--- Brano estratto ---
Che fine ha fatto la tenerezza?
MERCOLEDÌ 26 FEBBRAIO, È SERA E SONO LE ORE 20:00.
Carnevale è alle porte e Lucia si vestirà da astronauta.
Per l’esattezza lo farà già domani all’asilo.
Siccome però al suo vestito mancava il casco, oggi ne abbiamo trovato uno all’ultimo, fatto di stoffa.
Così l’ho fatto avere ai miei. Stasera la terranno con loro a dormire, visto che mamma e papà, per coincidenza, domani saranno entrambi in piedi all’alba.
Mi hanno mandato una foto.
Il casco c’entra poco con tutto il resto e io mi preoccupo che possa non piacerle, o non piacere a qualcuno.
Poi la guardo in viso: è fiera del suo casco. Del suo vestito.
Questa sua immagine mi riscalda il cuore e mi infonde una tenerezza che chi ha figli così piccoli può capire.
Non so descriverla bene: è tipo farfalle nello stomaco, con un senso di protezione e commozione insieme.
In generale si tende a provare tenerezza verso quelle persone, o realtà, percepite come deboli o indifese, si pensi ad esempio anche agli anziani o ai cuccioli.

Allora mi chiedo cosa sia questa emozione, e se magari abbia a che fare anche con il mondo del lavoro.

--- Consegna ---
Prosegui il brano sulla tenerezza a partire dalla sua ultima frase.

--- Dati forniti ---

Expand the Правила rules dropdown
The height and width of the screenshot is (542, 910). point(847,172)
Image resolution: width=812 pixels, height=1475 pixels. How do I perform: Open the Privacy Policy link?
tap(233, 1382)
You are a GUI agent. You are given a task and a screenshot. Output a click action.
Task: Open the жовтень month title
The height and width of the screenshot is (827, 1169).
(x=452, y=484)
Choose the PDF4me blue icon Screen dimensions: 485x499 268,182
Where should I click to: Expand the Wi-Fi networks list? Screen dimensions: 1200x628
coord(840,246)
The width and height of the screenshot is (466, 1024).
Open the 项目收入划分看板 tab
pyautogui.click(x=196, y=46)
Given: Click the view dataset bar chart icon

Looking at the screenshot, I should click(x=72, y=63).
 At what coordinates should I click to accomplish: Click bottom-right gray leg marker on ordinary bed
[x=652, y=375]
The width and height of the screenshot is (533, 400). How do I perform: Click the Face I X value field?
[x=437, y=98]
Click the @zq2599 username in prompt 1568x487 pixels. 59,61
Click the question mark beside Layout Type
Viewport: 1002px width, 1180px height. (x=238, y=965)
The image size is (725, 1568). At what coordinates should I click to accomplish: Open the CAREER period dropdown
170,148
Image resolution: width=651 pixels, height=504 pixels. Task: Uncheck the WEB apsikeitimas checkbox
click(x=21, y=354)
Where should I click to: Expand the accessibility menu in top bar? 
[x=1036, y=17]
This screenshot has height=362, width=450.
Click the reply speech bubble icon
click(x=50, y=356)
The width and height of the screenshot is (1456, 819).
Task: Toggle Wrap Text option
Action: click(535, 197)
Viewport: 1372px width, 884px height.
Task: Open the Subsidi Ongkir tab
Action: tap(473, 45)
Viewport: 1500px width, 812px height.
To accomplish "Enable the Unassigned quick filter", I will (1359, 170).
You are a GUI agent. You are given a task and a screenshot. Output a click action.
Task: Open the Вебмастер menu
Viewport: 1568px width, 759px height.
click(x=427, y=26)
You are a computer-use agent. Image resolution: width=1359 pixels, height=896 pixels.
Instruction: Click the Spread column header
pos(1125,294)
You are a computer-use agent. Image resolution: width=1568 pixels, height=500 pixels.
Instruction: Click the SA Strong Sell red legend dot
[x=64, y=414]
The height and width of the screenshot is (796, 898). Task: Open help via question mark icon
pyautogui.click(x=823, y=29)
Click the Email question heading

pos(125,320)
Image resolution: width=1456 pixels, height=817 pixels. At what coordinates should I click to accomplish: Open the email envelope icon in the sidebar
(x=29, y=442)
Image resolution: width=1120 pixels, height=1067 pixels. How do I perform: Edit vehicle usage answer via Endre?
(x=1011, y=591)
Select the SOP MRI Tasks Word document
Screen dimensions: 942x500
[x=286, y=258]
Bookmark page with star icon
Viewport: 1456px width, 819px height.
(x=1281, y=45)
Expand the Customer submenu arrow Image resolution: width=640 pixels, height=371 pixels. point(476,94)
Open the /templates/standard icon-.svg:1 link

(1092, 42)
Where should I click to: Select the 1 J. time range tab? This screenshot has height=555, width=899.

--- Soluzione ---
Di sicuro penso abbia a che fare con me, con noi adulti, che magari in quel casco non in pendant con il costume ci vediamo qualcosa di storto.
Forse perché la vita ci ha induriti, quasi come se la pelle si fosse fatta scorza.
In effetti anche nelle aziende è un fattore spesso comune: siamo sempre più cinici e spietati.
Bravi né, molto bravi a tratti. Ma porca miseria se siamo diventati insensibili.
In un mondo precipitato nella prestazione ad ogni costo, nella competizione furibonda e senza sconti, tutto sembra ricondursi all’Io e alla performance.
Allora mi chiedo se sia ancora possibile praticare questa forma molto particolare di amore, che trova il suo nome nella parola tenerezza.

La parola tenerezza deriva da tèn-uem (da cui anche “tenue”), dal latino, a indicare cosa che si lascia stendere, ossia “malleabile”.
La tenerezza rimanda alla morbidezza, a quel sentimento di affetto e protezione che possiamo nutrire verso un altro essere vivente.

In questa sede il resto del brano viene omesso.